McKenzie is careful to distinguish:

  • casual gamblers who lose money they can afford to lose
  • people who lose life savings or retirement funds

He expresses sympathy for:

  • Celsius victims
  • ordinary retail investors
  • young men drawn into crypto by loneliness, boredom, or lack of opportunity

Why he thinks it’s socially harmful

He argues crypto’s harms include:

  • encouraging compulsive gambling behavior
  • normalizing fraud
  • giving legitimacy to criminal finance
  • damaging trust in financial systems even further

Crime, stablecoins, and the darker uses of crypto

Crypto’s criminal utility

McKenzie says crypto’s real-world uses often cluster around:

  • money laundering
  • sanctions evasion
  • drug markets
  • illicit international transfers
  • tax avoidance

Stablecoins are especially concerning

He makes a stronger case against stablecoins than against volatile coins:

  • they don’t fluctuate much, so they’re more practical for crime
  • they function like unregulated black-market dollars
  • he cites huge volumes of criminal activity flowing through them

Important nuance

He does acknowledge some morally compelling uses:

  • helping people in places with broken banking systems
  • enabling women or oppressed groups to move money when local systems exclude them

But his view is that if you accept the “good” uses, you also have to accept the “bad” uses that come with the same system.

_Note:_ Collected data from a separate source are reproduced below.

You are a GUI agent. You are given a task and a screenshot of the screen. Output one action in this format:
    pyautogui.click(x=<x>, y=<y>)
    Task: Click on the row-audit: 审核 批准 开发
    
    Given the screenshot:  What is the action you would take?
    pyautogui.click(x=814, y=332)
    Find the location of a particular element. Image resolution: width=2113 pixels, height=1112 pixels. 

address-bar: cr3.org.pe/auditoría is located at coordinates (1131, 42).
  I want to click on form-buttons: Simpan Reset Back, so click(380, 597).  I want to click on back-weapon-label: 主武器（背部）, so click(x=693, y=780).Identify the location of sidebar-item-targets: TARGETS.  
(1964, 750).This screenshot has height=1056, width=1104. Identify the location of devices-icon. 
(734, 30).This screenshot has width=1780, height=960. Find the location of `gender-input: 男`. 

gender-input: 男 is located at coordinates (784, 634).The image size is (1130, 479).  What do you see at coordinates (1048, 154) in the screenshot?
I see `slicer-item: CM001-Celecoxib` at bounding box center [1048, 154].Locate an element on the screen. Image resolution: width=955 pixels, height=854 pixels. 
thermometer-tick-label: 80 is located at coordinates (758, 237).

El Salvador and the Bitcoin experiment

A national experiment that failed

One of the most memorable sections is his trip to El Salvador:

  • the country tried to use Bitcoin as real money
  • the government rolled out a state app, Chivo
  • citizens were given Bitcoin incentives

What he found on the ground

  • merchants mostly preferred cash
  • Bitcoin was not being used meaningfully for everyday commerce
  • remittance savings never materialized at scale
  • the project appeared more like propaganda and branding than a workable monetary system

Why it mattered

The trip illustrated McKenzie’s larger point:

  • when Bitcoin is put into a real economy, it often fails the basic test of being usable money

Sam Bankman-Fried, celebrities, and the culture of hype

A recurring theme: trust and image

McKenzie criticizes:

  • celebrity endorsements
  • hollow corporate branding
  • the way crypto companies use polished marketing to create legitimacy

Bankman-Fried and FTX

He discusses how figures like Sam Bankman-Fried became symbols of crypto’s false sophistication:

  • presented as geniuses
  • treated like saviors
  • later exposed as deeply fraudulent

He sees this as part of a broader pattern:

  • hype first
  • accountability later, if at all

Key takeaways

  • Crypto is not functioning like money in any normal sense.
  • Most of its value is driven by speculation, not utility.
  • A lot of the industry depends on hype, leverage, and weak oversight.
  • Some people use it for legitimate reasons, but the same structure enables massive abuse.
  • The public should trust their intuition if crypto feels scammy—because in many cases, it is.

Closing thoughts

The episode is part interview, part economic explainer, and part anti-hype documentary pitch. McKenzie comes across as unusually well-informed, calm, and persuasive—more like a policy critic than a celebrity guest. The hosts repeatedly emphasize that he sounds like a true expert, and the conversation centers on one major message: crypto’s promises are often much bigger than its actual usefulness, and the costs to ordinary people can be severe.